* [SHORT PROBLEM 1]:
In the Schedule 13D amendment, on what date did the reporting persons stop being beneficial owners of more than five percent of the Common Stock?
* [SHORT PROBLEM 2]:
Translate this sentence from the Schedule 13D amendment into Spanish: "The reporting persons ceased to be beneficial owners of more than five percent of the Common Stock on December 19, 2011."
* [SHORT PROBLEM 3]:
Using the signatures section of the Schedule 13D amendment, explain what the undersigned base their certification on when they attest that the information is true, complete and correct.

Items 5 and 7 of the Schedule 13D are hereby amended and supplemented as follows:
ITEM 5. INTEREST IN SECURITIES OF THE ISSUER.
(a)-(b) The responses of the Reporting Persons to Rows (7) through (13) on the cover pages of this Statement on Schedule 13D are incorporated herein by reference.
(c) On December 19, 2011, Holdco distributed 1,526,605 shares of Common Stock to investors of BPC, a feeder fund of Holdco, including 14,842 shares to Breeden Capital Partners LLC for no consideration. Also on December 19, 2011, the Delaware Fund distributed 534,490 shares of Common Stock to certain of its investors for no consideration and the California Fund distributed 1,250,000 shares to certain of its investors for no consideration.
(d) Not applicable.
(e) The reporting persons ceased to be beneficial owners of more than five percent of the Common Stock on December 19, 2011.
ITEM 7. MATERIALS TO BE FILED AS EXHIBITS.
EXHIBIT 1. | Agreement as to Joint Filing of Schedule 13D, dated December 20, 2011 by and among the Delaware Fund, the California Fund, the California II Fund, Holdco, BPC, the General Partner, the Advisor and Mr. Breeden. |
SIGNATURES
After reasonable inquiry and to the best of each of the undersigned’s knowledge and belief, each of the undersigned certifies that the information set forth in this statement is true, complete and correct.

* [SUPPLIED RECORDS]:
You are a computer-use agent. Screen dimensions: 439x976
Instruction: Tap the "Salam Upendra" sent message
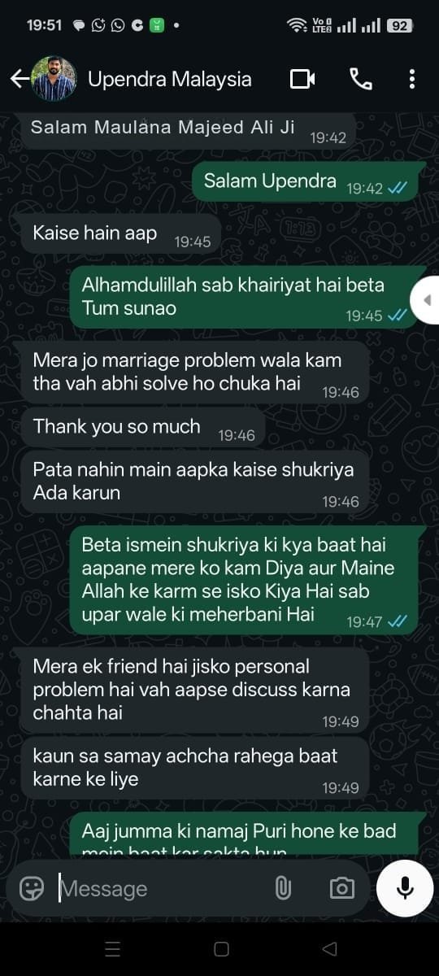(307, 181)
...
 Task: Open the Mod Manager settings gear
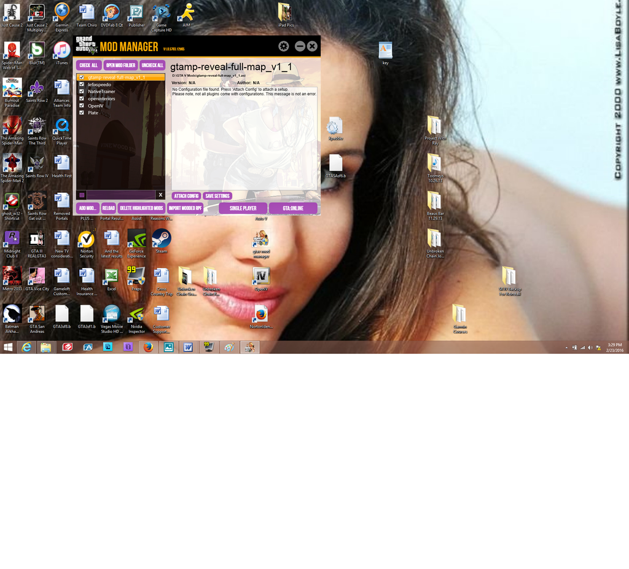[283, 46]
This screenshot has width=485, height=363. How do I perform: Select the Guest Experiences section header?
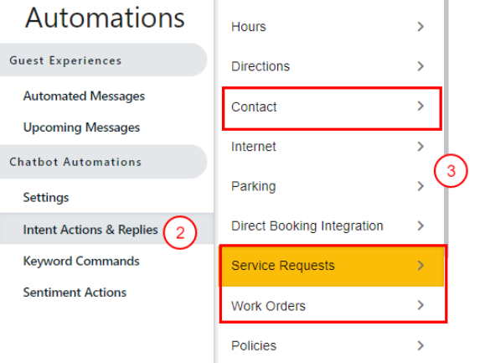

* [FULL ANSWER 1]:
December 19, 2011.

* [FULL ANSWER 2]:
Las personas informantes dejaron de ser beneficiarias efectivas de más del cinco por ciento de las Acciones Ordinarias el 19 de diciembre de 2011.

* [FULL ANSWER 3]:
Each of the undersigned makes the certification after reasonable inquiry. The certification also rests on the best of each signer's knowledge and belief.